Kelly Slater: «Havia muita festa, drogas, álcool… O surf foi a minha saída»
— Um dia perfeito para si continua a ser na praia?
— Um dia perfeito para mim é surfar o dia todo… E depois estar tão cansado que adormeço no sofá com a guitarra ou com o meu filho de nove meses deitado em cima de mim.
— Dizia-se muitas vezes que a sua disciplina alimentar e rigor com horas de descanso era um dos segredos da longevidade…
— Agora já não sou tão rigoroso, mas no geral sou disciplinado. Tento não comer muito açúcar. O problema é que adoro comida. Como demais, às vezes. E adoro cozinhar.
— Qual é a especialidade?
— Ovos. Faço ovos de mil maneiras. Adoro fazer pequenos-almoços. Também faço muitos bifes, saladas… E sobremesas. Faço chocolate com coco, cacau em pó e mel, sem açúcar. Às vezes uso mel ou xarope de tâmaras em vez de açúcar. Também faço sobremesas geladas, como bananas cobertas de chocolate preto e manteiga de amendoim. A minha namorada adora quando invento com o que temos no frigorífico ou no congelador. Gosto mesmo de cozinhar.
— Algumas pessoas dizem que essa disciplina permitiu, aos 53 anos, competir com os melhores, com idades bem diferentes…

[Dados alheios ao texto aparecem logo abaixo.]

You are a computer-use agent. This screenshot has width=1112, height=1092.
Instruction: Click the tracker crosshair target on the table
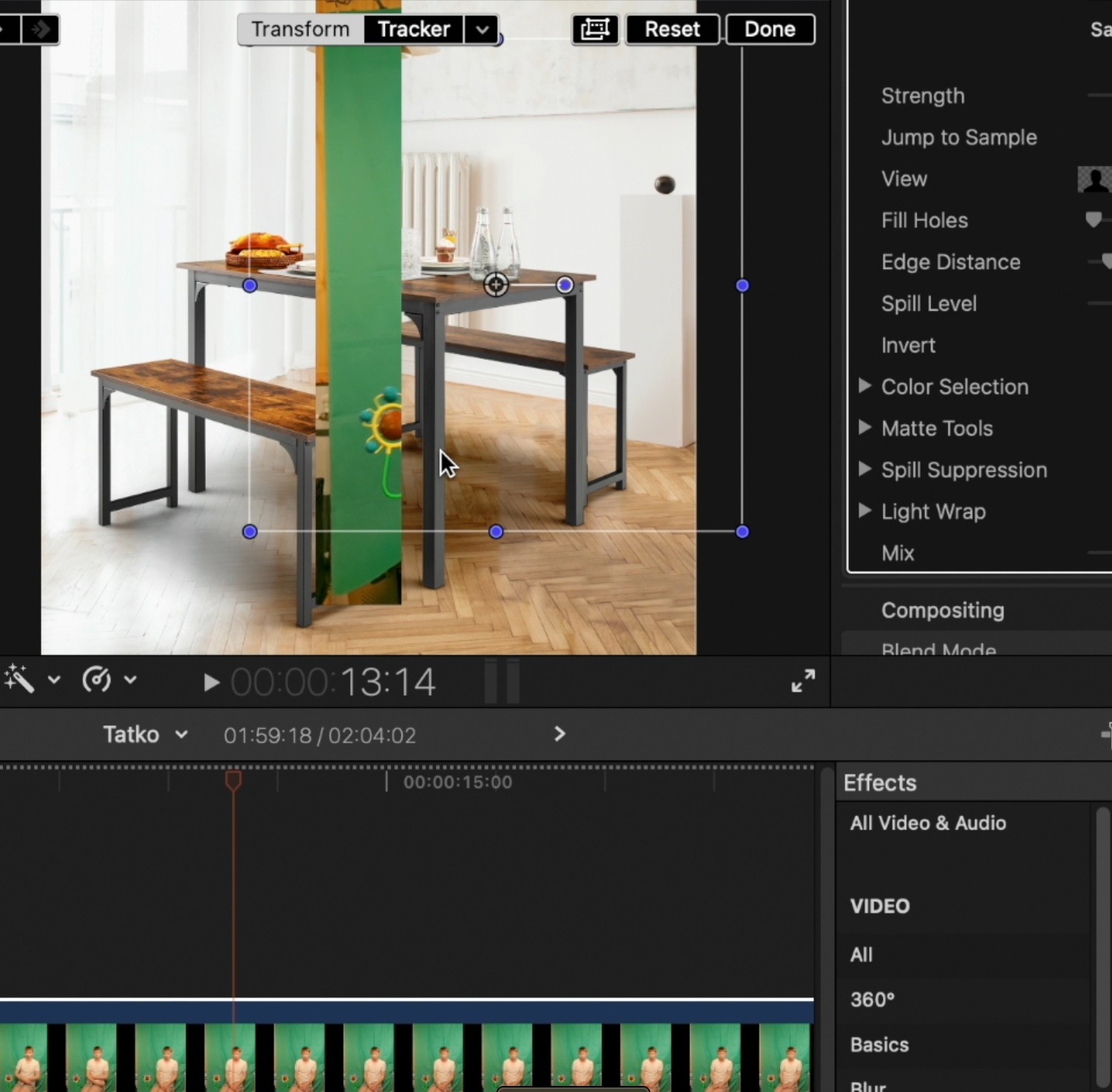496,284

— Sim, sou selvagem [risos].
— Um pouco como acontece com Cristiano Ronaldo, cujo segredo não realmente um segredo, mas sim o cuidado com a alimentação, o treino, o descanso...
— Sim, claro. Talvez, mas tive muitas influências em jovem. Muitas delas negativas. Havia muita festa, drogas, álcool… Cresci na Flórida nos anos 70. Muitos dos tipos que conheci eram traficantes, viciados… Mas só percebi isso mais tarde. Pensava: ‘Como é que aquele tipo tem um Porsche?’ ‘E animais exóticos em casa?’ Depois percebi que aquele caminho não levava a lado nenhum. O surf foi a minha saída. Permitiu-me ter uma carreira, viajar, ganhar dinheiro, comprar uma casa, um carro. E isso era muito para um miúdo de uma cidade pequena.
— Há algum lugar onde queira ir e ainda não tenha ido?
— Muitos! Quero conhecer o mundo inteiro. Ir à Birmânia, Mongólia, Filipinas, Chile… Fui convidado para as Galápagos e para a Antártida mas ainda não fui. Gostava de ir à Islândia, Noruega… E passar mais tempo em Marrocos. Nem tudo é para surfar, às vezes é só por turismo. Nunca vou conseguir visitar todos os lugares que quero, mas vou tentar.
«Éramos vistos como segundas escolhas»
— Muitas pessoas acham que o surf tem esse mundo espetacular, sempre descontraído e até romântico de viajar para surfar, que é só festas, surf e diversão. Mas não é só isso...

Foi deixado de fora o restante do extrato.